Schande und Totalversagen

Immer wieder sieht man sich an den entscheidenden Punkten der Geschichte vor der Wahl zwischen den beiden Enden der Skala, zwischen der rein-menschlichen und der politischen Version. Doch beide wirken gleichermaßen unglaubhaft - man möchte sie beide als gleichermaßen durchsichtig konstruiert verwerfen. Auch haben sie sich im Laufe der Jahrzehnte durch die Unmenge dessen, was über den Fall publiziert worden ist, zu einem unentwirrbaren Wust verflochten, in dem sich die Wahrheit kaum noch auffinden lässt. Kleines Beispiel: Im Zuge meiner Recherchen wollte ich beiläufig wissen, zu welcher Rasse der Hund von Otto Praun gehörte. Keine Chance – jeder neue Bericht, den ich las, schrieb sorglos eine andere Hunderasse fest. Vom Spitz bis zum Schäferhund war alles dabei. Und irgendwann stellte sich zugleich mit dem Überdruss der Gedanke ein: Ist es nicht scheißegal, was für ein Hund das war?
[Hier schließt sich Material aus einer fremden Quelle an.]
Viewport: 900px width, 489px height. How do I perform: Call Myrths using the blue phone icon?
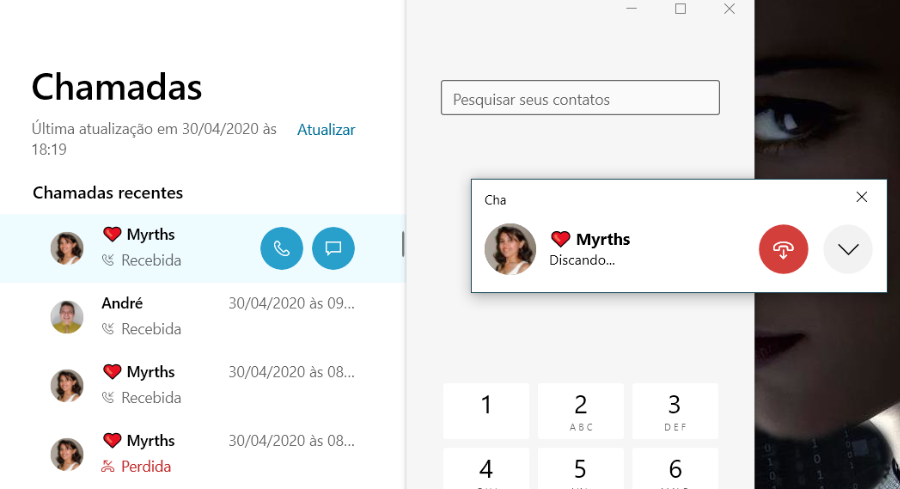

Dumm nur, dass dieser Gedanke, dass auch der damit verbundene Überdruss irgendwann auf die gesamte Recherche abzufärben begann. Was immer die Ermittlungs- und Justizorgane so handeln ließ, wie sie gehandelt haben, ob Dummheit, Schlamperei und Rückständigkeit, ob politisches Kalkül und Vertuschungsmanöver oder womöglich alles zusammen irgendwo in der Mitte der Skala, am Ende spielt es keine Rolle mehr. Nur so viel kann man sagen: Wenn es wirklich darum ging, etwas zu vertuschen, dann ist das gründlich danebengegangen, denn die Vertuschung erregte weit mehr Aufsehen und wirkte stärker nach als alles, was es je zu vertuschen gab. Die Waffenmauscheleien der Nachkriegsjahre – um den meistvermuteten Vertuschungsgrund zu nennen – locken heute keinen Hund mehr hinterm Ofen hervor. Doch die Justizmauscheleien im Fall Brühne-Ferbach faszinieren auch nach Jahrzehnten. Nie zuvor wurde das noble Gerede vom Rechtsstaat so krass ad absurdum geführt wie hier, nie zuvor die verlogene Maske der „richterlichen Unabhängigkeit“ so gnadenlos heruntergefetzt. An diesem Fall ist das öffentliche Vertrauen in die korrekte, unbeeinflussbare Arbeit der Justiz so drastisch zerschellt, dass es nie mehr gekittet werden konnte.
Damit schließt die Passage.